(Written exercise): Please turn every line of the records into a numbered list, skipping any blank lines and leaving the pictures out.

-------- Dataset records --------

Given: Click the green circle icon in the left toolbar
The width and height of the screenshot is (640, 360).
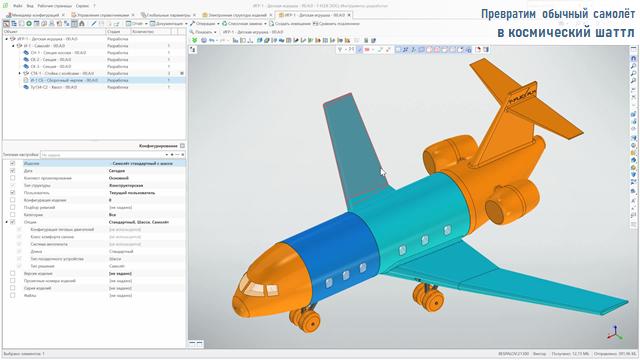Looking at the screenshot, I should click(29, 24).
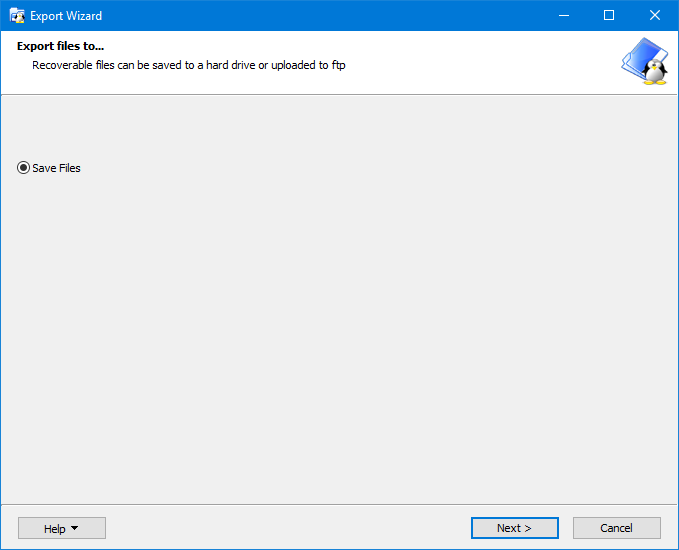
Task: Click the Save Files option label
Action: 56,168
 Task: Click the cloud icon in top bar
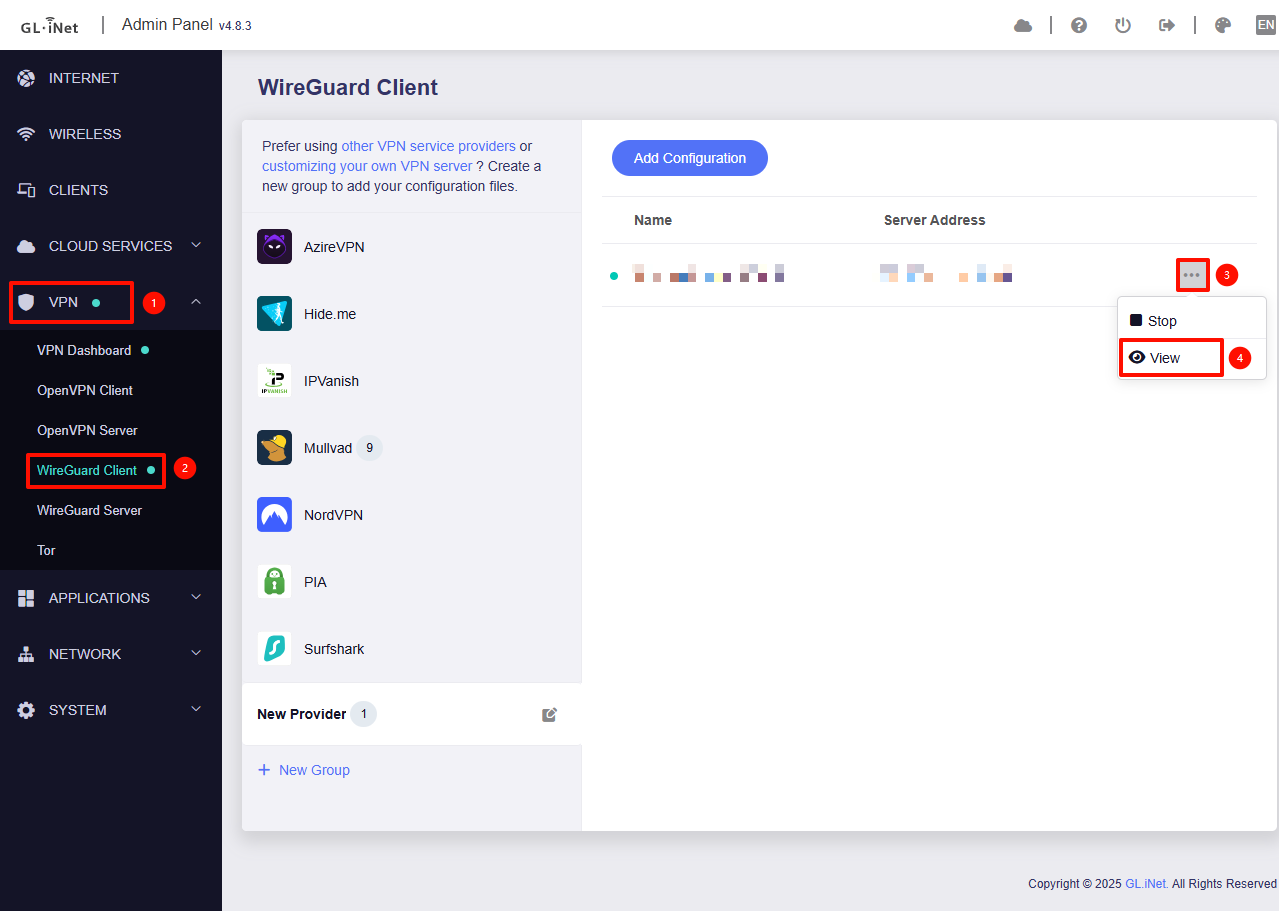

--------

(Output below):
1. Given: Click the green circle icon in the left toolbar
2. The width and height of the screenshot is (640, 360).
3. Looking at the screenshot, I should click(29, 24).
4. Task: Click the Save Files option label
5. Action: 56,168
6.  Task: Click the cloud icon in top bar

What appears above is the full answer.